— Directions —
Which lines below contain the word "Magyarország"? Copy each one.

Stored records:

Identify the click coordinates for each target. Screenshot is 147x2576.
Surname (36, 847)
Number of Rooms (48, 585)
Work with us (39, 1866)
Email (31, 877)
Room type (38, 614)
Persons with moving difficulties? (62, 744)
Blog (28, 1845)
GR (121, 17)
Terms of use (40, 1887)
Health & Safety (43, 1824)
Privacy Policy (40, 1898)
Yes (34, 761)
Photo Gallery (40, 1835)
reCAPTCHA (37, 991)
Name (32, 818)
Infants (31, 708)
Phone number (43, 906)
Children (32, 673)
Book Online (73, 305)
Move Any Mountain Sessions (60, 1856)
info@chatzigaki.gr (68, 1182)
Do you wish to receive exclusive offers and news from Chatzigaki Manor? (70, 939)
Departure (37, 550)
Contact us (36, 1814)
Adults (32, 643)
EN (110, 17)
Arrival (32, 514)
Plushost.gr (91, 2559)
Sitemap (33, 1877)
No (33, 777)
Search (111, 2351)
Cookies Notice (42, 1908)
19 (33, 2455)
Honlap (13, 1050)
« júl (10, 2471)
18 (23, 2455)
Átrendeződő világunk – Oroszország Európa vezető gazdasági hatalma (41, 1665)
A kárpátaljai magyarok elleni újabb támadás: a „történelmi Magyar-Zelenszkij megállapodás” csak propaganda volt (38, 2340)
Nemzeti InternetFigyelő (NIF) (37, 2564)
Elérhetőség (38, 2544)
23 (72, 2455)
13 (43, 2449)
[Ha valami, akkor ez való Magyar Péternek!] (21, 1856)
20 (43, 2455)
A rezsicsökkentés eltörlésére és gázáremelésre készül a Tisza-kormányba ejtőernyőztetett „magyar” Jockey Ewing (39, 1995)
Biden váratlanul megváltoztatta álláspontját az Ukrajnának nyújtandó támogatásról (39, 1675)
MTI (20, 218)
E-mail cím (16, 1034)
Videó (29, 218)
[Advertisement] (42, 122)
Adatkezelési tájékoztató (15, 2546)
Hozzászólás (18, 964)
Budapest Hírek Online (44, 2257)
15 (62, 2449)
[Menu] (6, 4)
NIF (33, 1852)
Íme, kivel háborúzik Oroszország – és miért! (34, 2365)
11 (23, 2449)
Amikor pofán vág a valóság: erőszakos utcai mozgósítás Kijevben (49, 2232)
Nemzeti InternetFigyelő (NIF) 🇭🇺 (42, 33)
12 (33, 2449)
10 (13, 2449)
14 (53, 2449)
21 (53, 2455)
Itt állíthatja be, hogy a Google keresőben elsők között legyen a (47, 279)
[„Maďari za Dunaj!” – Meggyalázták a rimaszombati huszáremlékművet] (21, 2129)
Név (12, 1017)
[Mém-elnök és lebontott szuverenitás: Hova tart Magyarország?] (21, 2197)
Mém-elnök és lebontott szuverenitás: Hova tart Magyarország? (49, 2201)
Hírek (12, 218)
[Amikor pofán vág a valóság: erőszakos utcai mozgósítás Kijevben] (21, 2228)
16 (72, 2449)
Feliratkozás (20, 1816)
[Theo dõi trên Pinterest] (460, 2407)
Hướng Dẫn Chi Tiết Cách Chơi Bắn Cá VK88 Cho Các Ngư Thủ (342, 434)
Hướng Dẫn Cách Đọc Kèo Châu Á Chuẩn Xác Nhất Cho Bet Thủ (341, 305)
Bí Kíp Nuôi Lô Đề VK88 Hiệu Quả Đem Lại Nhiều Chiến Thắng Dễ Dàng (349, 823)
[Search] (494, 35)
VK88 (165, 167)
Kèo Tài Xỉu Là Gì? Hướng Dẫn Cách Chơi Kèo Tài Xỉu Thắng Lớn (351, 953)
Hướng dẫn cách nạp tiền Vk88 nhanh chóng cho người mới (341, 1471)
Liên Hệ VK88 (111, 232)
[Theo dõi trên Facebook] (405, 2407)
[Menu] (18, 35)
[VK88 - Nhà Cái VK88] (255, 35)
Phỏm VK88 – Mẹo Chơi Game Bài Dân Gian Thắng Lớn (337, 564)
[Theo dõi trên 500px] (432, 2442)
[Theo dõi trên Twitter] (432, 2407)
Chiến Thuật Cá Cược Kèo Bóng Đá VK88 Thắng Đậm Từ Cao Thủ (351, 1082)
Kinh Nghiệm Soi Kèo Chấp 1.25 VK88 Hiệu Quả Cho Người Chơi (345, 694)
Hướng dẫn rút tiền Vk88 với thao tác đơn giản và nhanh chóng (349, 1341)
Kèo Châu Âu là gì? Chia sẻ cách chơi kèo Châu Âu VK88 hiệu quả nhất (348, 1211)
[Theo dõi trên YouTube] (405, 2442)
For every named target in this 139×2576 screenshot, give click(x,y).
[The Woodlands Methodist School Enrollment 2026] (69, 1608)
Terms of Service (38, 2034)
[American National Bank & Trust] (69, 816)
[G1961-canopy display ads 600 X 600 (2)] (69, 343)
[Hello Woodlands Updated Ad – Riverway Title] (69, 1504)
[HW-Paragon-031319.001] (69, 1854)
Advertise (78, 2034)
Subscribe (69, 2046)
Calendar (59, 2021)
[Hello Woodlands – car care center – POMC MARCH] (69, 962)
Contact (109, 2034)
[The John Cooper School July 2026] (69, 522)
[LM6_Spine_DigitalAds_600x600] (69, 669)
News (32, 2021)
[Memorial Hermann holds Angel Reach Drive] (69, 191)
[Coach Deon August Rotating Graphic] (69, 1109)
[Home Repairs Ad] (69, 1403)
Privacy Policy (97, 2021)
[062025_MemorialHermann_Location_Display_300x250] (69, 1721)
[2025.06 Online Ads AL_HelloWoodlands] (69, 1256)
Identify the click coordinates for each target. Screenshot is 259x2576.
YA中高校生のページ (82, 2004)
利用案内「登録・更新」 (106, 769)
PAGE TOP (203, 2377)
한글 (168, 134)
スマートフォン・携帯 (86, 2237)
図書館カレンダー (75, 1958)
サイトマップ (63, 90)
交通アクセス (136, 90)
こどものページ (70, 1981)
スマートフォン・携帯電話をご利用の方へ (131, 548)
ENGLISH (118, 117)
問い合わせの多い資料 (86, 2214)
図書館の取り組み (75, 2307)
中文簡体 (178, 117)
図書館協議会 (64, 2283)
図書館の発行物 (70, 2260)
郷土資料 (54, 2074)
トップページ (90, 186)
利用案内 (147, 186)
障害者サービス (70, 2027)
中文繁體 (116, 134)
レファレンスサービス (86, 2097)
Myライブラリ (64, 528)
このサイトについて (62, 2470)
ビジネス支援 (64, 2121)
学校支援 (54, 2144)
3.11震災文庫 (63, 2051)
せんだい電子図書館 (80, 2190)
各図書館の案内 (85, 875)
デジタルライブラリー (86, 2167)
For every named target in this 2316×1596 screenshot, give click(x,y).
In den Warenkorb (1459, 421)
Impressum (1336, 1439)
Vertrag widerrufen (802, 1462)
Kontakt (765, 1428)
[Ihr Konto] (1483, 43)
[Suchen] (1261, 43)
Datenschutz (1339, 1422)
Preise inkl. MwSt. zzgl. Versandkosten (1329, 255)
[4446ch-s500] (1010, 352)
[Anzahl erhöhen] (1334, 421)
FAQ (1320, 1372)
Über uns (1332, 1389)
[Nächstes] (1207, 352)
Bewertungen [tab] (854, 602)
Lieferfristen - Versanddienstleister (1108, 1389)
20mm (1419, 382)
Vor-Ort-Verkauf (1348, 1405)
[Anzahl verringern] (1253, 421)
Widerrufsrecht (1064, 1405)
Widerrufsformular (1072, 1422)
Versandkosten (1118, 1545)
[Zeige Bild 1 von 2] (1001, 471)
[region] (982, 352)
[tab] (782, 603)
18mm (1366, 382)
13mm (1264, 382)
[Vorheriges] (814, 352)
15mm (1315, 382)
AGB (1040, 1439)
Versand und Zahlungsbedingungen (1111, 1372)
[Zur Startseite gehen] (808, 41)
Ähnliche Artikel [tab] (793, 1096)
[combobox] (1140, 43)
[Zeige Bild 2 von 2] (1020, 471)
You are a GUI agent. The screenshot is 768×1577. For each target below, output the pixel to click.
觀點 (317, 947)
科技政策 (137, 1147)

— Answer area —
[Mém-elnök és lebontott szuverenitás: Hova tart Magyarország?] (21, 2197)
Mém-elnök és lebontott szuverenitás: Hova tart Magyarország? (49, 2201)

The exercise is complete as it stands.